Extracted material start

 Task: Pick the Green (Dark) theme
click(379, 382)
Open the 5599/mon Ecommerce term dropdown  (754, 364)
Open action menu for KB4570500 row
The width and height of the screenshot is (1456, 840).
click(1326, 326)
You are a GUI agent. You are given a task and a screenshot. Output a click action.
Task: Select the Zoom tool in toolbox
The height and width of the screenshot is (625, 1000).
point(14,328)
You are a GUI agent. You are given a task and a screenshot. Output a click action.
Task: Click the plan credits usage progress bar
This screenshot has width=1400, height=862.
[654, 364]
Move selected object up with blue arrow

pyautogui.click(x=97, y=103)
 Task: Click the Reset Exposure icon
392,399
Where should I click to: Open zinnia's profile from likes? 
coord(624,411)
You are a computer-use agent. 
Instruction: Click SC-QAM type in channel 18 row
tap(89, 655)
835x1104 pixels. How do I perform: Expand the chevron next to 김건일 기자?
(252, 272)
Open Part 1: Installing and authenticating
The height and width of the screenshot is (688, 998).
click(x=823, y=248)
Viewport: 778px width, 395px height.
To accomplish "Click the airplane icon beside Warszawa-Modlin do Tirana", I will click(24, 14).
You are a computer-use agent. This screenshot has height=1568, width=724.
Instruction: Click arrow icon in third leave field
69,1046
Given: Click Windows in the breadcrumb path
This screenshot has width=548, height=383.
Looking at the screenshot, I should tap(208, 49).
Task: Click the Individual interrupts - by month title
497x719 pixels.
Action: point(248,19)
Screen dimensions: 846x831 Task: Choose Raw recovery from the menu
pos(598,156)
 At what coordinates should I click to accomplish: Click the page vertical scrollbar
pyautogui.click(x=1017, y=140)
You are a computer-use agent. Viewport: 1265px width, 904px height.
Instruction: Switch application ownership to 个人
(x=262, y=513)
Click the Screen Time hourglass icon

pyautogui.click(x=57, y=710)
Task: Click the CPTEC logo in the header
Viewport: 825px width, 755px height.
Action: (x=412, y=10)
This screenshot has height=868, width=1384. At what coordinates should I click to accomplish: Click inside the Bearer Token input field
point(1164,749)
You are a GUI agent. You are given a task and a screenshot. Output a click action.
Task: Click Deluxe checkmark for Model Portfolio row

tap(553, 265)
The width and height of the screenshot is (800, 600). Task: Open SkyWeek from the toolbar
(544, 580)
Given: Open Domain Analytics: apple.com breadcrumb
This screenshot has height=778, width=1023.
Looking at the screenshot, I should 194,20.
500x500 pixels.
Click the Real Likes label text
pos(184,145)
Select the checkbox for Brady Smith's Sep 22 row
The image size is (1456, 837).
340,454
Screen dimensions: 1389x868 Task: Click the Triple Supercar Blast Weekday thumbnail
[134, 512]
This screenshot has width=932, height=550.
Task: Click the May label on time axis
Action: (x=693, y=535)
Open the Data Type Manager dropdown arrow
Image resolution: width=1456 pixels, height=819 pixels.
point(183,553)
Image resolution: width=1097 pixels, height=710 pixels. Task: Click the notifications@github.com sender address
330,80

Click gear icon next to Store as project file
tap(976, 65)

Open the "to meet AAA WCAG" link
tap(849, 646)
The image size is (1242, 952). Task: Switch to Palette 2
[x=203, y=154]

Extracted material end

■ Task objective
Edit the data above by replacing every occurrence of "Instruction" with "Command", leaving everything else unchanged.

■ Correct output
 Task: Pick the Green (Dark) theme
click(379, 382)
Open the 5599/mon Ecommerce term dropdown  (754, 364)
Open action menu for KB4570500 row
The width and height of the screenshot is (1456, 840).
click(1326, 326)
You are a GUI agent. You are given a task and a screenshot. Output a click action.
Task: Select the Zoom tool in toolbox
The height and width of the screenshot is (625, 1000).
point(14,328)
You are a GUI agent. You are given a task and a screenshot. Output a click action.
Task: Click the plan credits usage progress bar
This screenshot has width=1400, height=862.
[654, 364]
Move selected object up with blue arrow

pyautogui.click(x=97, y=103)
 Task: Click the Reset Exposure icon
392,399
Where should I click to: Open zinnia's profile from likes? 
coord(624,411)
You are a computer-use agent. 
Command: Click SC-QAM type in channel 18 row
tap(89, 655)
835x1104 pixels. How do I perform: Expand the chevron next to 김건일 기자?
(252, 272)
Open Part 1: Installing and authenticating
The height and width of the screenshot is (688, 998).
click(x=823, y=248)
Viewport: 778px width, 395px height.
To accomplish "Click the airplane icon beside Warszawa-Modlin do Tirana", I will click(24, 14).
You are a computer-use agent. This screenshot has height=1568, width=724.
Command: Click arrow icon in third leave field
69,1046
Given: Click Windows in the breadcrumb path
This screenshot has width=548, height=383.
Looking at the screenshot, I should tap(208, 49).
Task: Click the Individual interrupts - by month title
497x719 pixels.
Action: point(248,19)
Screen dimensions: 846x831 Task: Choose Raw recovery from the menu
pos(598,156)
 At what coordinates should I click to accomplish: Click the page vertical scrollbar
pyautogui.click(x=1017, y=140)
You are a computer-use agent. Viewport: 1265px width, 904px height.
Command: Switch application ownership to 个人
(x=262, y=513)
Click the Screen Time hourglass icon

pyautogui.click(x=57, y=710)
Task: Click the CPTEC logo in the header
Viewport: 825px width, 755px height.
Action: (x=412, y=10)
This screenshot has height=868, width=1384. At what coordinates should I click to accomplish: Click inside the Bearer Token input field
point(1164,749)
You are a GUI agent. You are given a task and a screenshot. Output a click action.
Task: Click Deluxe checkmark for Model Portfolio row

tap(553, 265)
The width and height of the screenshot is (800, 600). Task: Open SkyWeek from the toolbar
(544, 580)
Given: Open Domain Analytics: apple.com breadcrumb
This screenshot has height=778, width=1023.
Looking at the screenshot, I should 194,20.
500x500 pixels.
Click the Real Likes label text
pos(184,145)
Select the checkbox for Brady Smith's Sep 22 row
The image size is (1456, 837).
340,454
Screen dimensions: 1389x868 Task: Click the Triple Supercar Blast Weekday thumbnail
[134, 512]
This screenshot has width=932, height=550.
Task: Click the May label on time axis
Action: (x=693, y=535)
Open the Data Type Manager dropdown arrow
Image resolution: width=1456 pixels, height=819 pixels.
point(183,553)
Image resolution: width=1097 pixels, height=710 pixels. Task: Click the notifications@github.com sender address
330,80

Click gear icon next to Store as project file
tap(976, 65)

Open the "to meet AAA WCAG" link
tap(849, 646)
The image size is (1242, 952). Task: Switch to Palette 2
[x=203, y=154]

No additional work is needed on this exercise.